* TASK ITEM:
Each of the entries beneath this task should be written out exactly.
BEGIN STUDY MATERIAL
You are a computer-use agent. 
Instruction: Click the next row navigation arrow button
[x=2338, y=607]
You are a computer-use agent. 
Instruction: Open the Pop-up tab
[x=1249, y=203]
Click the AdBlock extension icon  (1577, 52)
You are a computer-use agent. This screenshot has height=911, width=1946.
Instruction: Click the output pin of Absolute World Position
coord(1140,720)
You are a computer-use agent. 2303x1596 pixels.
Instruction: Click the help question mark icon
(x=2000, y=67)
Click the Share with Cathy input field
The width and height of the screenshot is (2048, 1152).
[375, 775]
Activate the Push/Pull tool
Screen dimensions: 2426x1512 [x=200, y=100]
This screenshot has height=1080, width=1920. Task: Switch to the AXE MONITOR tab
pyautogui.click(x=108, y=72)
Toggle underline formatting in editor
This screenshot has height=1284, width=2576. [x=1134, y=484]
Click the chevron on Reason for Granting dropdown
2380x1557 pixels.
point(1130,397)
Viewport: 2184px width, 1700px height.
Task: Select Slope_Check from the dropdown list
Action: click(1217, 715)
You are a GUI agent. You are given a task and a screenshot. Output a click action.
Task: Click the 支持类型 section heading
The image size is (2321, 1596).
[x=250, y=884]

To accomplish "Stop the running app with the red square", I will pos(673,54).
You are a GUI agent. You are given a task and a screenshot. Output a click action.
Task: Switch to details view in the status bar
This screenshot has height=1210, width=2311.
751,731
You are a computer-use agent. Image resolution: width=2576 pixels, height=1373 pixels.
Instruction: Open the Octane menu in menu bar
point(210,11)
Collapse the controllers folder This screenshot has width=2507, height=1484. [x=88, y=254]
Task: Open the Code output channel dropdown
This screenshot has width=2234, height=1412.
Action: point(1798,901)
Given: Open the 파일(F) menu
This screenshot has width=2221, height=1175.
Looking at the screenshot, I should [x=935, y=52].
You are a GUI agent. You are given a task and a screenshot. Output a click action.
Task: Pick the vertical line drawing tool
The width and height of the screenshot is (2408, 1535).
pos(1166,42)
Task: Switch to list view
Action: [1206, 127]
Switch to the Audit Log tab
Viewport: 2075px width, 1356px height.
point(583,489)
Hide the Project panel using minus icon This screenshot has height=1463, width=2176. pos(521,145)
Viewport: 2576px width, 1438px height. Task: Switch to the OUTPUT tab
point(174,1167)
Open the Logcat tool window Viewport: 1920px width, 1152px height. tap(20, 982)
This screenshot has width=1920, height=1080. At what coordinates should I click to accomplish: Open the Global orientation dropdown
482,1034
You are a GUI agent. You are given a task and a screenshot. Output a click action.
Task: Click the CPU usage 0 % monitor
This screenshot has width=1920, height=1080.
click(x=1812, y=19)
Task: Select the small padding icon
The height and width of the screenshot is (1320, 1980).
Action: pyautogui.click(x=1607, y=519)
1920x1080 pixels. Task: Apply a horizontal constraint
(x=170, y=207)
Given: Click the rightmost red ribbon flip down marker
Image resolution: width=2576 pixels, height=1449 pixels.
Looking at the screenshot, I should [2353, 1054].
END STUDY MATERIAL
* WRITTEN ANSWER:
You are a computer-use agent. 
Instruction: Click the next row navigation arrow button
[x=2338, y=607]
You are a computer-use agent. 
Instruction: Open the Pop-up tab
[x=1249, y=203]
Click the AdBlock extension icon  (1577, 52)
You are a computer-use agent. This screenshot has height=911, width=1946.
Instruction: Click the output pin of Absolute World Position
coord(1140,720)
You are a computer-use agent. 2303x1596 pixels.
Instruction: Click the help question mark icon
(x=2000, y=67)
Click the Share with Cathy input field
The width and height of the screenshot is (2048, 1152).
[375, 775]
Activate the Push/Pull tool
Screen dimensions: 2426x1512 [x=200, y=100]
This screenshot has height=1080, width=1920. Task: Switch to the AXE MONITOR tab
pyautogui.click(x=108, y=72)
Toggle underline formatting in editor
This screenshot has height=1284, width=2576. [x=1134, y=484]
Click the chevron on Reason for Granting dropdown
2380x1557 pixels.
point(1130,397)
Viewport: 2184px width, 1700px height.
Task: Select Slope_Check from the dropdown list
Action: click(1217, 715)
You are a GUI agent. You are given a task and a screenshot. Output a click action.
Task: Click the 支持类型 section heading
The image size is (2321, 1596).
[x=250, y=884]

To accomplish "Stop the running app with the red square", I will pos(673,54).
You are a GUI agent. You are given a task and a screenshot. Output a click action.
Task: Switch to details view in the status bar
This screenshot has height=1210, width=2311.
751,731
You are a computer-use agent. Image resolution: width=2576 pixels, height=1373 pixels.
Instruction: Open the Octane menu in menu bar
point(210,11)
Collapse the controllers folder This screenshot has width=2507, height=1484. [x=88, y=254]
Task: Open the Code output channel dropdown
This screenshot has width=2234, height=1412.
Action: point(1798,901)
Given: Open the 파일(F) menu
This screenshot has width=2221, height=1175.
Looking at the screenshot, I should [x=935, y=52].
You are a GUI agent. You are given a task and a screenshot. Output a click action.
Task: Pick the vertical line drawing tool
The width and height of the screenshot is (2408, 1535).
pos(1166,42)
Task: Switch to list view
Action: [1206, 127]
Switch to the Audit Log tab
Viewport: 2075px width, 1356px height.
point(583,489)
Hide the Project panel using minus icon This screenshot has height=1463, width=2176. pos(521,145)
Viewport: 2576px width, 1438px height. Task: Switch to the OUTPUT tab
point(174,1167)
Open the Logcat tool window Viewport: 1920px width, 1152px height. tap(20, 982)
This screenshot has width=1920, height=1080. At what coordinates should I click to accomplish: Open the Global orientation dropdown
482,1034
You are a GUI agent. You are given a task and a screenshot. Output a click action.
Task: Click the CPU usage 0 % monitor
This screenshot has width=1920, height=1080.
click(x=1812, y=19)
Task: Select the small padding icon
The height and width of the screenshot is (1320, 1980).
Action: pyautogui.click(x=1607, y=519)
1920x1080 pixels. Task: Apply a horizontal constraint
(x=170, y=207)
Given: Click the rightmost red ribbon flip down marker
Image resolution: width=2576 pixels, height=1449 pixels.
Looking at the screenshot, I should [2353, 1054].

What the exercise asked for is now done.